All the world really is a stage for Scotland’s most theatrical clan
3 generations worked for 40 years at Gaiety venue
FOR stagehands working behind the scenes, the aim is usually to stay out of the spotlight.
But a group of backstage workers at a Scots theatre share a history so remarkable that their story begs to be told.
Three generations of one family were stalwarts behind the footlights at the Gaiety Theatre in Ayr for more than 40 years, and now their tale is to take centre-stage in a travelling exhibition.
Youngs of all ages brushed shoulders with the likes of Andy Stewart, Chic Murray and Kenneth McKellar.
The saga began when Andrew ‘Deb’ Young took up the role of stage manager in 1913, a role he held until 1955. Mr Young met his wife, Millie, at the theatre when she arrived as a dresser for a travelling show.
The couple had daughter Lizzie, who followed in her mother’s footsteps to become a wardrobe dresser before meeting and marrying Jimmy Thompson, a joiner and stagehand at the theatre.
They had five children who grew up treading the boards, babysitting for the stars and taking bit parts in pantos.

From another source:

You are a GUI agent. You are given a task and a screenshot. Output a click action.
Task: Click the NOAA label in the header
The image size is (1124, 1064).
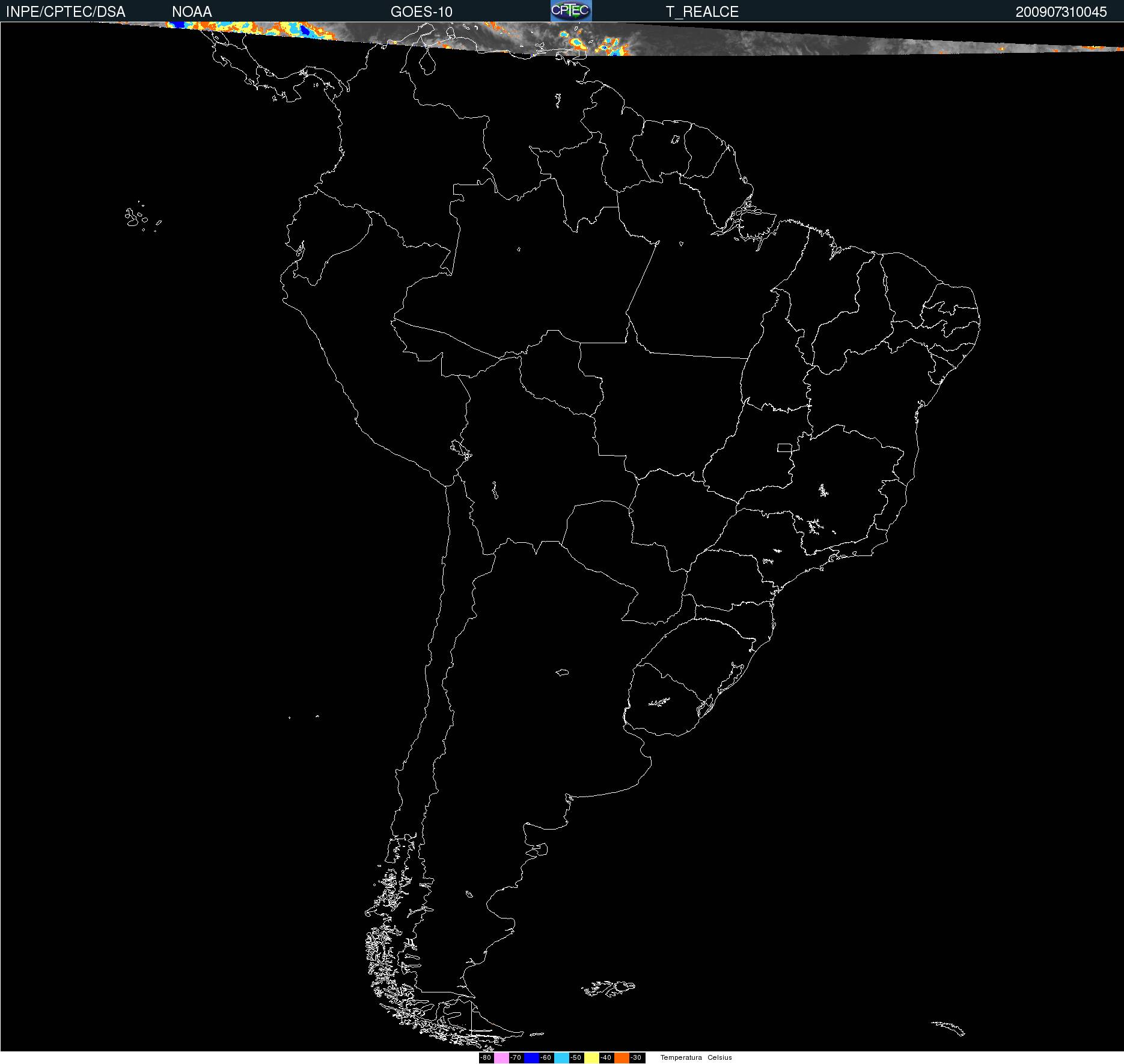[192, 12]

Among them are Barbara Mackie, 80, and sister Morag Fleming, 74, whose memories are to be told in heritage project the Memory Suitcase, which will travel around Ayrshire.
Mrs Mackie, who lives near Kilmarnock and retired from working in the theatre in 1966, said: ‘It was a magical way to grow up. Every time a volunteer from the audience was needed, we had to get on stage.
‘I can’t tell you how many times I’ve had my mind read or played a footman in panto.’
In the evenings their family home would be filled with the stars of the day, from Johnny Beattie to Jack Milroy and Val Doonican. The sisters danced with members of the cast after the curtain had gone down.
Mrs Mackie said: ‘I danced with them all – with Johnny Beattie and the three members of The Bachelors, an Irish singing trio.
‘They were all very respectful of us girls, although Andy Stewart was a bit of a chancer, and so was Sydney Devine. I used to knit socks for the Alexander Brothers, and babysit for Kenneth McKellar’s children and for Chic Murray’s children. We used to fall about laughing when Chic came to dinner.
‘I had my first date with my husband, Bill, at the Gaiety in 1959, and when we got married all the stars of the theatre were present.’ The Memory Suitcase project now aims to share such recollections of the popular theatre, which helped to launch the careers of household names such as Rikki Fulton.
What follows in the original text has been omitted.